I think in that case its down to the tall stack of macros which combine to give you that “nice” authoring experience with the DSL for writing routes. The LSP just can’t resolve them all and keep reference to the original code which called it. That’s my guess anyway.

Ash suffers from a similar problem. Everything is a DSL. That’s kind of the point.

This means autocomplete is going to be a long lost friend for you whilst you entangle yourself with Ash’s slick embrace.

The learning curve

It feels almost like Rust. It will take a long time to get over the hump, but once you do there’s a shit ton of value to be gained. You just have to do the investment up front.

Unfortunately this links back to my previous point however, at least with Rust there is the compile to give you seriously top notch googling material. That coupled with every dev and his dog writing (trying to write) Rust these days, there’s plenty of material to correct your bad assumptions and unstick you when needed.

Documentation

Since the framework is still in its infancy and hasn’t hit language-wide adoption (yet), resources other than the official docs are hard to come by. If you start needing to do something which doesn’t fit nicely into the official guide you’re fighting an up hill battle.

For example, in the Dropbox API Resource I wrote about above, that took a LOT of debugging, perusing docs which didn’t help until I finally gave in and asked in the Discord (what?! I’m shy ok!)

Now its definitely a me problem here, but in Arc browser the docs site is unusable. I think its down to how much content there is on the page, but scrolling through any of the big pages is just freakishly slow.

O’ What could have been

Honestly, I’m quite disappointed with myself that I’m not pushing ahead and becoming an evangelist for the framework.

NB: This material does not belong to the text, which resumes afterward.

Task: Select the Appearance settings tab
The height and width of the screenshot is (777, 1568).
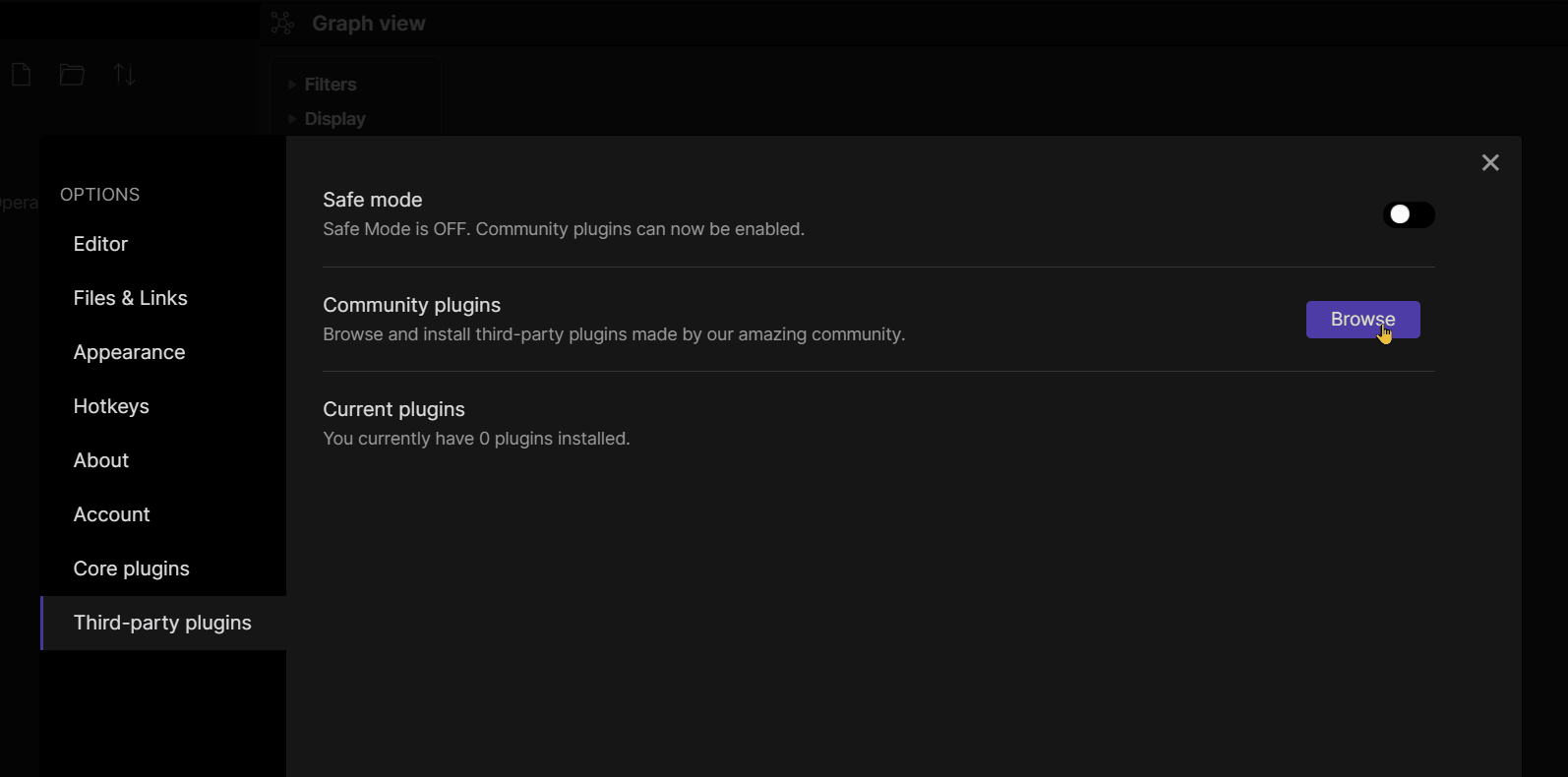Action: tap(129, 352)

I know. I can see the value.

When I started playing with Ash I had grand ideas of educating everyone at work about it and us swapping it in to our platform, and the huge impact it would have of being able to live in that abstraction. But alas, it is not to be. Although I got reactions of interest from team members, the amount of change and education realistically doesn’t make it feasible.

I’m at a stage in my career and in my personal life when I need to minimise the complexity. I’ve just had a child and so the time I have for tech is very limited. So building up the requisite knowledge to absolutely fly using this framework just doesn’t feel possible.

Luckily for me, the project I’m using (this very website you are reading this piece) is pretty simple in scope, so ripping out and rebuilding the data layer is not an insurmountable task. Am I the only one who likes stripping things down and starting again? That’s probably why none of my personal projects are ever finished!